Bernstein el activista (1)Tiempo de lectura: 2'

Continuamos hablando de Leonard Bernstein en su centenario. Abrimos ahora una serie de artículos que hablan del Bernstein activista, aquel que puso la música al servicio de diferentes causas.

Quizá la principal de las causas por las que Bernstein luchó al largo de la vida fue la paz. No es para menos: el mundo del siglo XX se convirtió en un territorio tremendamente difícil de soportar para cualquier ser humano, y todavía más para artistas de enorme sensibilidad.

En un paralelismo a Pau Casals, Bernstein fue muy activo en el campo de la acción política desde el arte. Como el violoncelista, también estuvo en contacto con diferentes presidentes de EEUU y ambos creyeron firmemente en la visión y las ideas de un jovencito llamado John Fitzgerald Kennedy.

Pocos días después del asesinato de JFK, Bernstein pronunció un discurso que acababa diciendo 'esta será nuestra respuesta a la violencia: hacer música más intensamente, más bellamente y más devotamente que nunca antes.'Haz click para twittear

Su asesinato (el día de Santa Cecilia de 1963) marcó una de las actuaciones de Bernstein, como activista y como músico, que han pasado a la historia.

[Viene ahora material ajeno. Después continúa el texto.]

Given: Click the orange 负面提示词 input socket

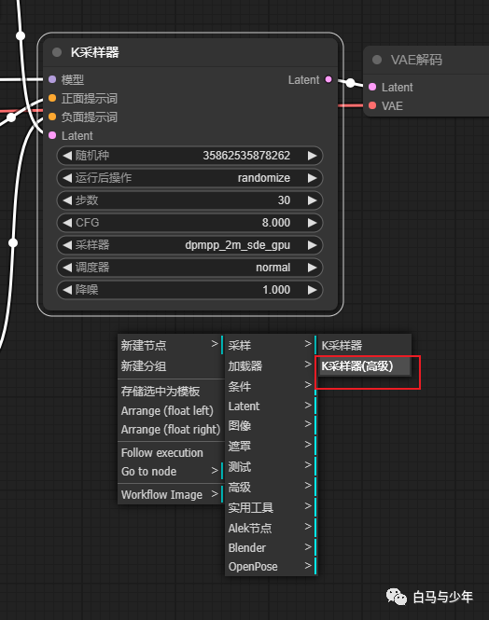Looking at the screenshot, I should 52,117.
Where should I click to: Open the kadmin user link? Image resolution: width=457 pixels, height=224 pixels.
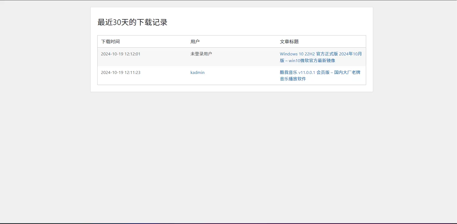197,72
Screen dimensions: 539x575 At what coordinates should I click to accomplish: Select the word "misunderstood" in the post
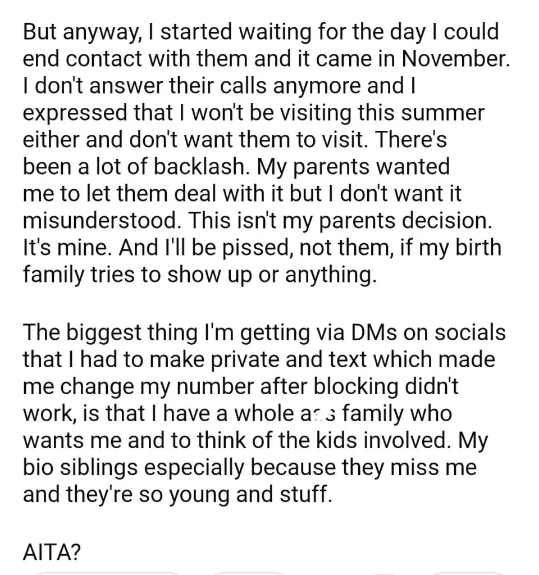103,220
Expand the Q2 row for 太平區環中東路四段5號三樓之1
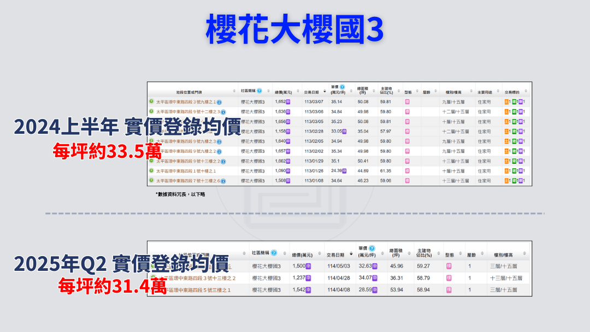 (155, 289)
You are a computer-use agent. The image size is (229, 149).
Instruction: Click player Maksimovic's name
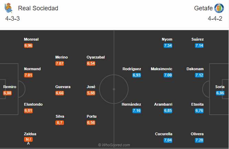(x=162, y=69)
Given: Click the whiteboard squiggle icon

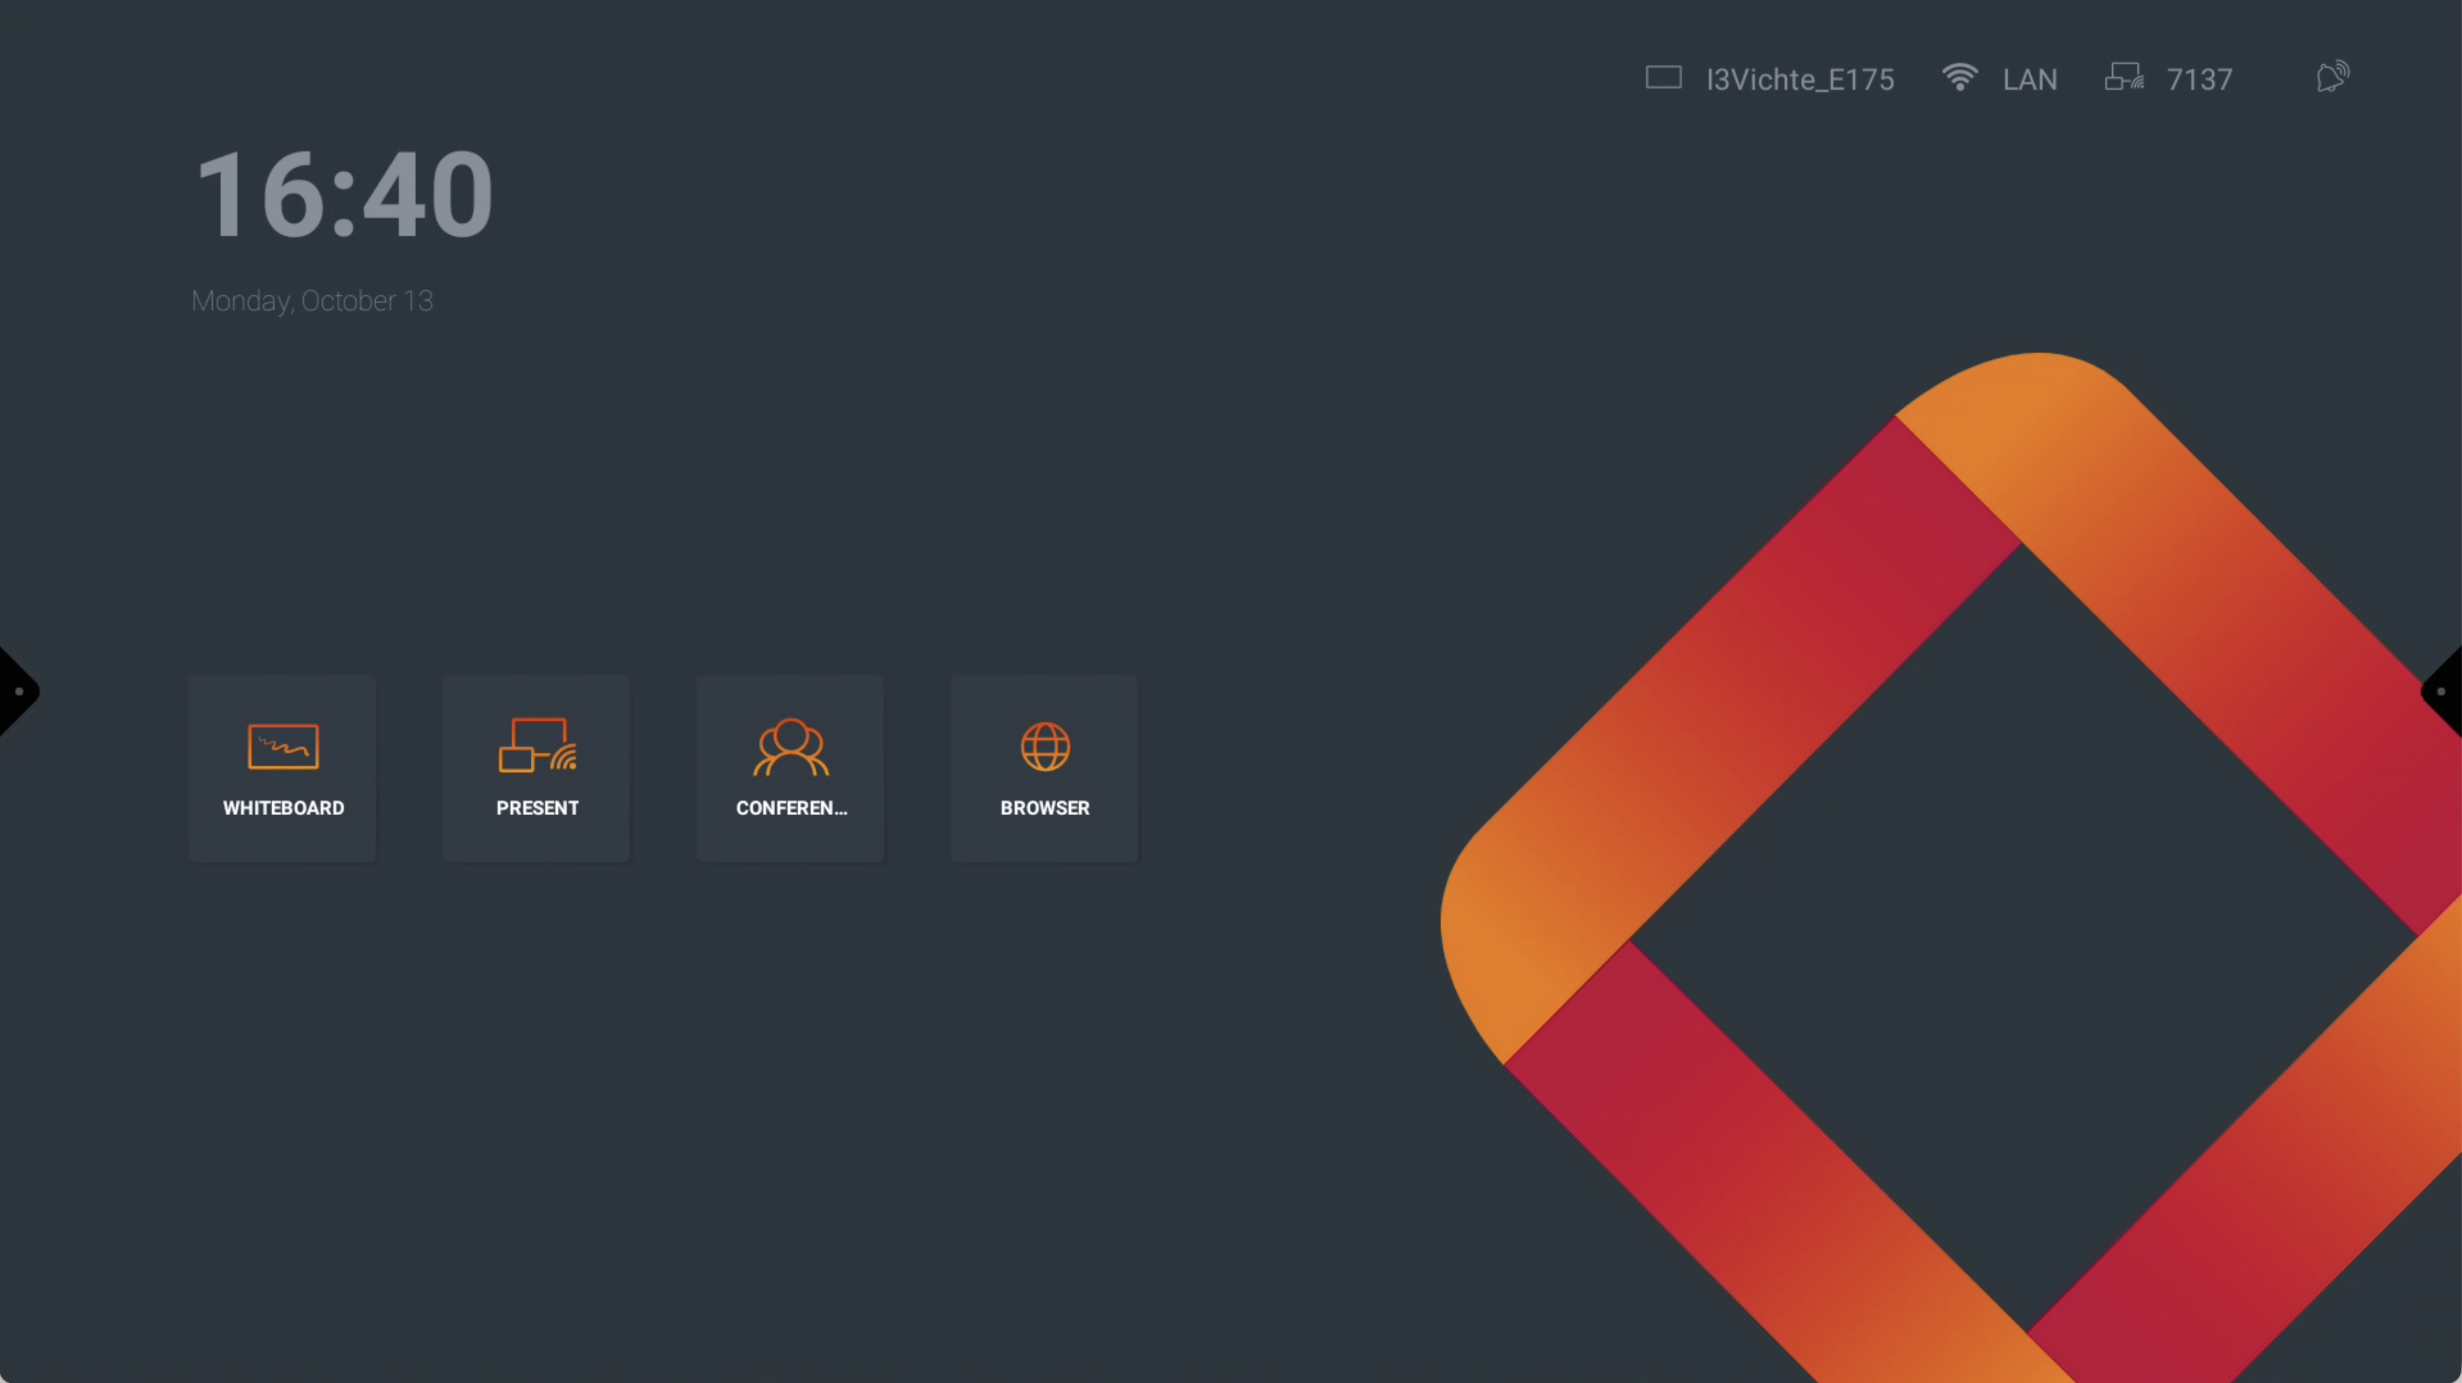Looking at the screenshot, I should pyautogui.click(x=283, y=746).
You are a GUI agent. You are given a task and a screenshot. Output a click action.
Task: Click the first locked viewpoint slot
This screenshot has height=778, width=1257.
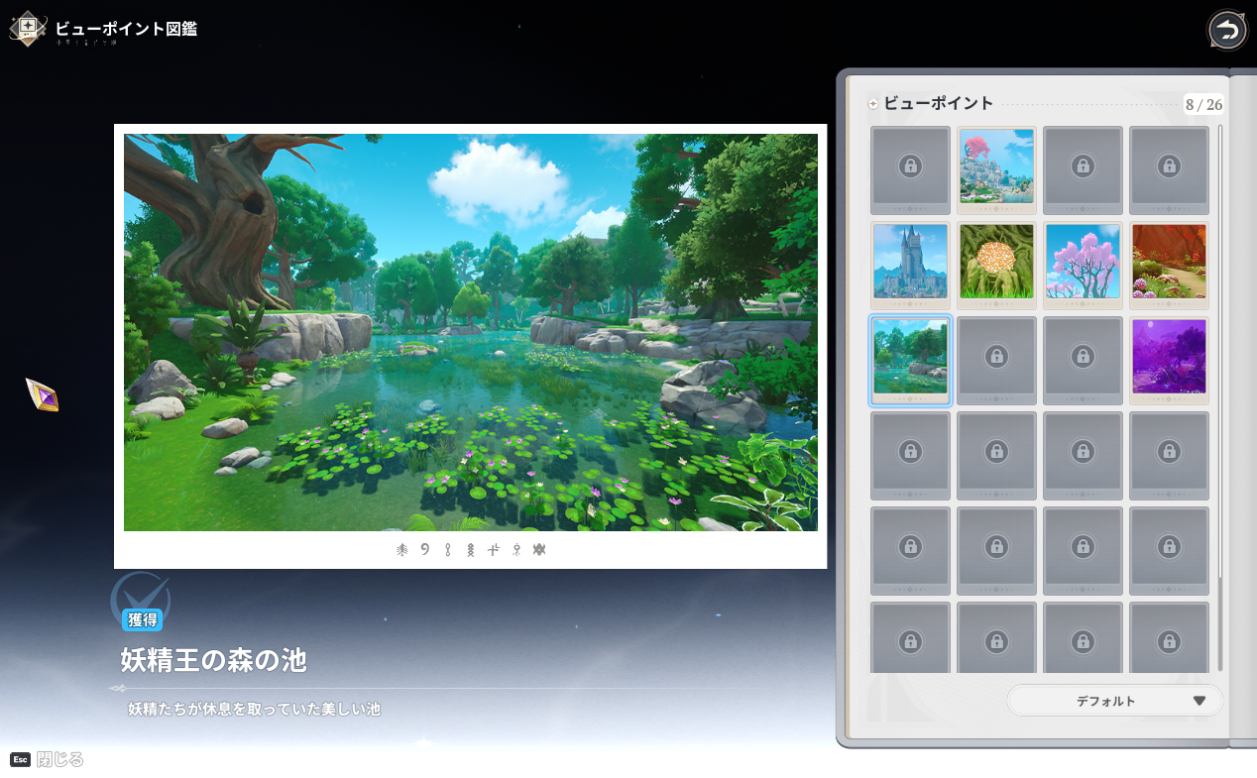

En primer lugar, con la conocida como «respuesta de un artista a la violencia«, su discurso pronunciado pocos días después de la muerte de JFK que acababa diciendo «esta será nuestra respuesta a la violencia: hacer música más intensamente, más bellamente y más devotamente que nunca antes.»

En segundo lugar, la elección del repertorio para el homenaje póstumo fue otra decisión de una enorme profundidad. Dejó de lado las propuestas convencionales, como la interpretación de cualquier réquiem o la «Marcha fúnebre» de la Eroica de Beethoven y escogió la Segunda de Mahler, la ‘Resurrección’. ¡Resurrección!

No sólo era la primera vez que se televisaba la sinfonía. Era toda una novedad que Mahler sonara en un acto así (como lo volvería a hacer poco después, en las exequias de Robert Kennedy, con el «Adagietto» de la Quinta).

Unos cuantos años más tarde, en la Navidad de 1989, Bernstein protagonizó otro hecho con una repercusión todavía mayor. Viajó a Berlín para celebrar la caída del muro con un concierto.

Ni más ni menos que la Novena de Beethoven, con músicos y coros de uno y otro lado de Alemania junto a instrumentistas de EEUU, Rusia, Francia y Reino Unido. ¡Un acontecimiento televisado en más de 20 países!

La relación de amor con los medios de comunicación crecía con esta nueva actuación. Y por si eso no fuera suficiente, Bernstein alteró el texto de la Oda a la alegría de Schiller: ¡en vez de la palabra «alegría» se cantó ¡»libertad»! Un cambio provocado por el «poder del momento», en palabras del maestro.

No puedo ni imaginarme el escándalo por este cambio de texto, si eso hubiera pasado actualmente. Más habiendo vivido lo que hemos vivido en Operación Triunfo. ¡Pero si el ABC ha hablado del «mariconez gate» (no os perdáis la foto de los concursantes con que ilustran la noticia)!